1) What is the pH of 100.0 mL of a 0.100M aqueous solution of benzoic acid...

1) What is the pH of 100.0 mL of a 0.100M aqueous solution of benzoic acid at 25C?

2) What is the pH of 100.0mL of a 0.100M aqueous solution of sodium benzoate at 25C?

3) What is the pH of a mixture of 50.0mL of 0.100M benzoic acid and 50.0mL of 0.100M sodium benzoate at 25C?

Homework Answers

Answer #1

1) pH of weak acid(benzoicacid) = 1/2(pka-logC)

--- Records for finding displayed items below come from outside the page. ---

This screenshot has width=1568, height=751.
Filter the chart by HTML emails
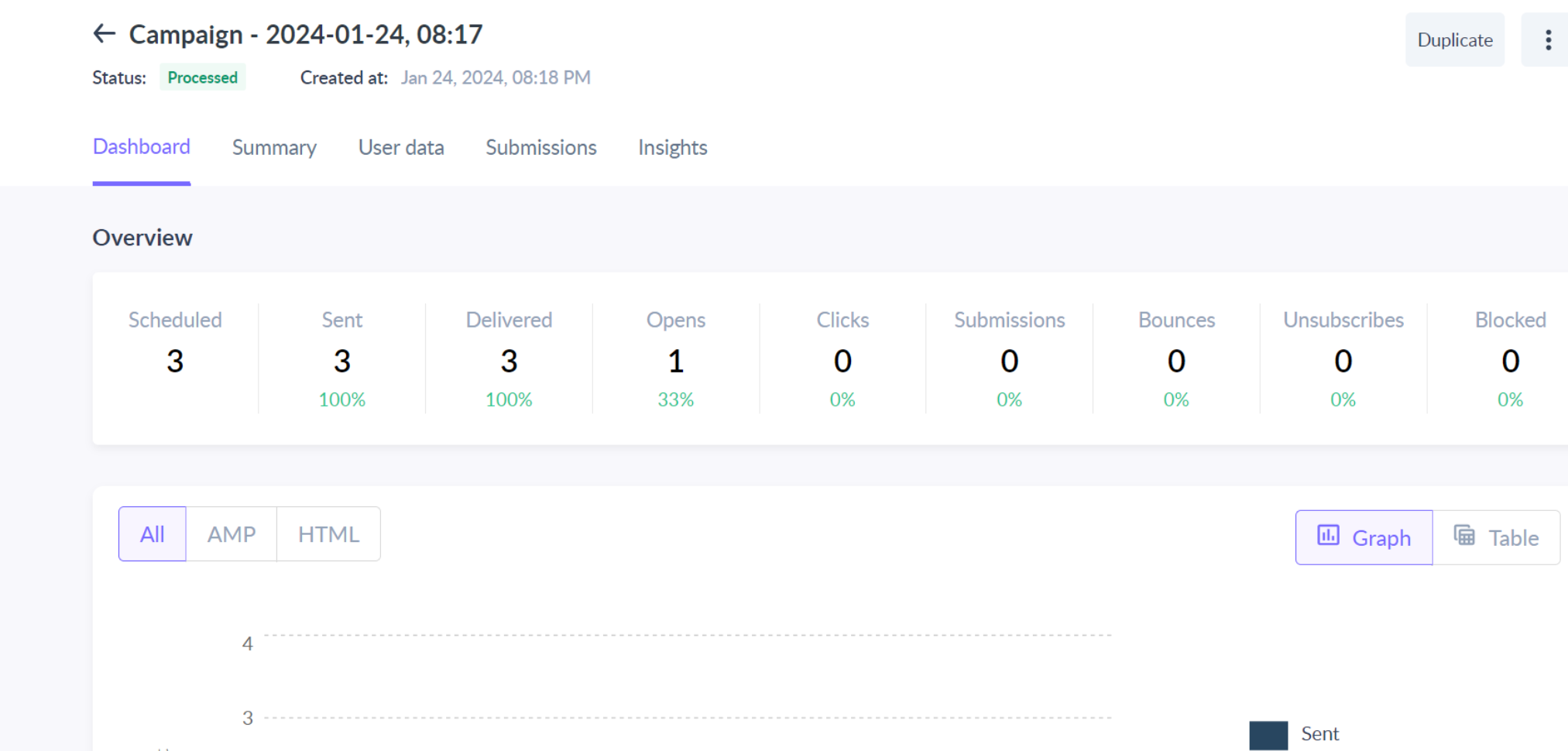tap(328, 534)
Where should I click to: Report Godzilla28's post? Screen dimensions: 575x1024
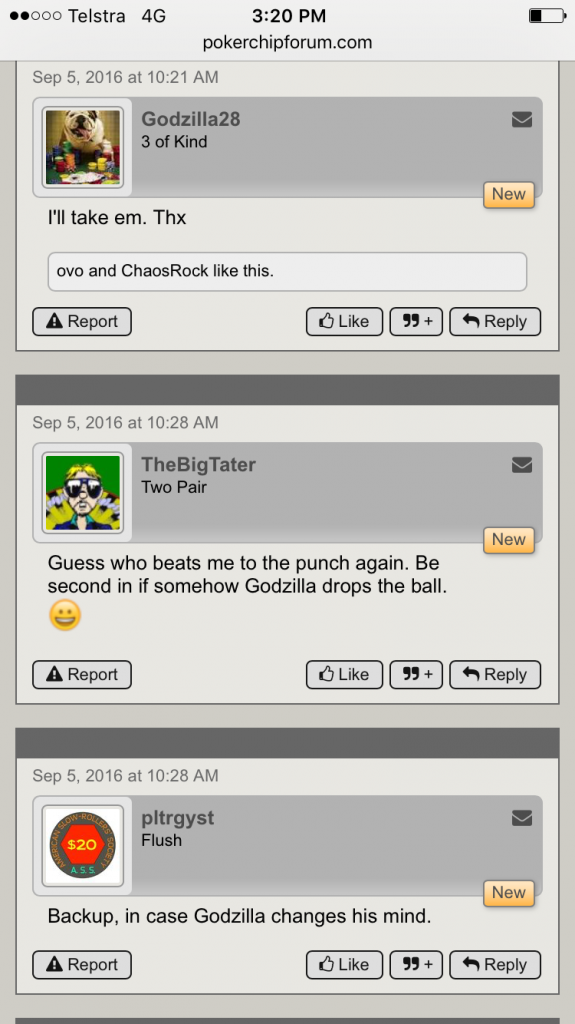(x=82, y=321)
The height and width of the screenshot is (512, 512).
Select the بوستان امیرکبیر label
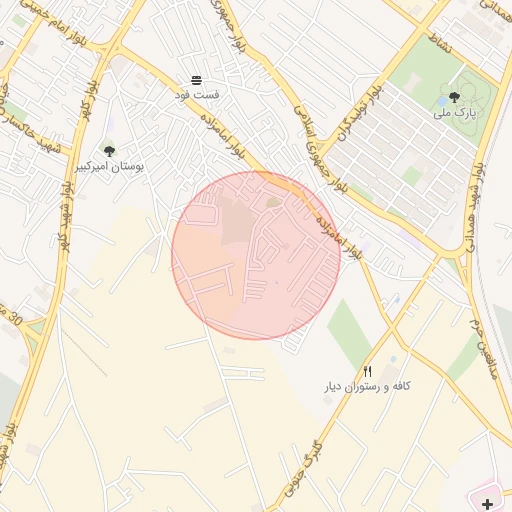(x=109, y=167)
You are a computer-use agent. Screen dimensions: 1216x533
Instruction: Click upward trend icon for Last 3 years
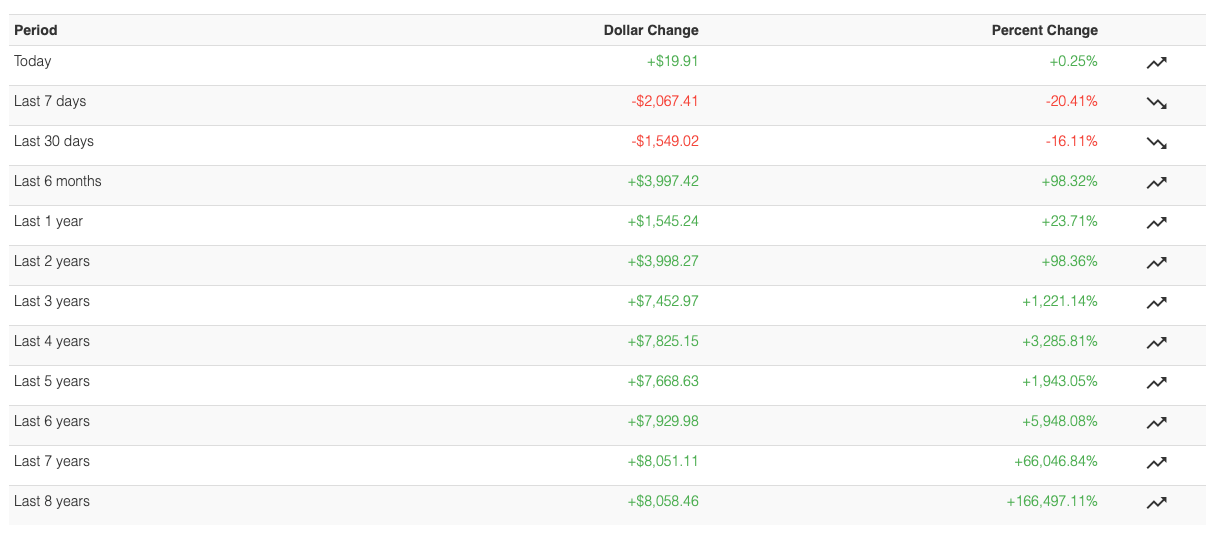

           pka of benzoicacid = 4.2

    pH = 1/2(4.2-log0.1) = 2.6

2) pH of sodium benzoate = 7 +1/2(pka+logC)

    pka of benzoicacid = 4.2

C = concentration of sodium benzoate = 0.1 M

pH = 7+1/2(4.2+log0.1) = 8.6

3) no of mol of benzoicacid = 50*0.1 = 5 mmol

no of mol of sodium benzoate =   50*0.1 = 5 mmol

pH = pka + log(sodium benzoate/benzoicacid)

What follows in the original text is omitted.